Lost…

May 17th, 2004 by SmrtSkoso

Lost…
Lost in her mind
lost in her dreams
Always the same
dreaming again and again.
Leaves on trees turning yellow, orange and red…
still she is alone on her bed.
Watching leaves falling
as it starts to fall the snow…
she can’t get away, no!
Still… he is there
he is following her everywhere.
Thinking of him
a wish will never come real.
Image of him, in time - she hopes - will disappear.

Well this is one of my poems. It’s just an amateur piece of “art” :) I just had to express my feelings towards a guy for whom my heart beats. Sadly he doesn’t seem to share the same feelings about me.
Eh, what can a girl do?


4 Responses to “Lost...”

  1. 1

    Anonymous Says

    Nice poem, SmrtSkoso.
    You write beatiful poem.

    LP Jernejovc

  2. 2

    Miguerusan Says

    What can a girl do? Wake up, go out and get a better one.

    Time pass by pretty quickly, enjoy and stop thinking of “what if”. The moment is NOW. Live it and be happy! :)

  3. 3

    SmrtSkoso Says

    Thanks for advice Miguel. I have forgoten him. I really don’t worry about him anymore. That was written more than 2 years ago. I hope that better one will cross my path soon, or not.
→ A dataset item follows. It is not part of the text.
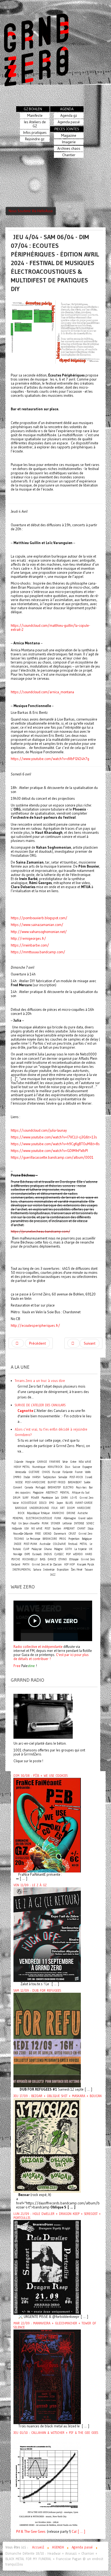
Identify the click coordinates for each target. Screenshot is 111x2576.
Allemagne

I’m fine on my own.

  4. 4

    Anchi Says

    2 years ago?! …
    These are not my words, but I like the way this lady writes:

    i was thinking about this at the cottage, how two weeks ago the cherries were sort of yellow and barely identifiable as cherries, and how last week there were some red ones and we swallowed them like they were heaven, and then this week they are so cherry flavoured they’re almost not real, they’re better than life, and in two weeks they’ll be gone and in four weeks i won’t believe they were even there, so many cherries i couldn’t eat them all. how this is something i appreciate about living here, the seasons and the fact that things come and are perfect and then they go, and we have 50 weeks to yearn for them, and then forget how much we liked them, and then be surprised anew.
    i was thinking about how this is important, being able to let things go. learning that things have their seasons. i was speaking sternly to myself about this reality, about loving what you have while you have it and holding things in the open palm and this is how i want to be, the person i want to be, and i knew i was right. but i was also in the back of my mind whispering how it’s not fair that i don’t get to keep everything that i want.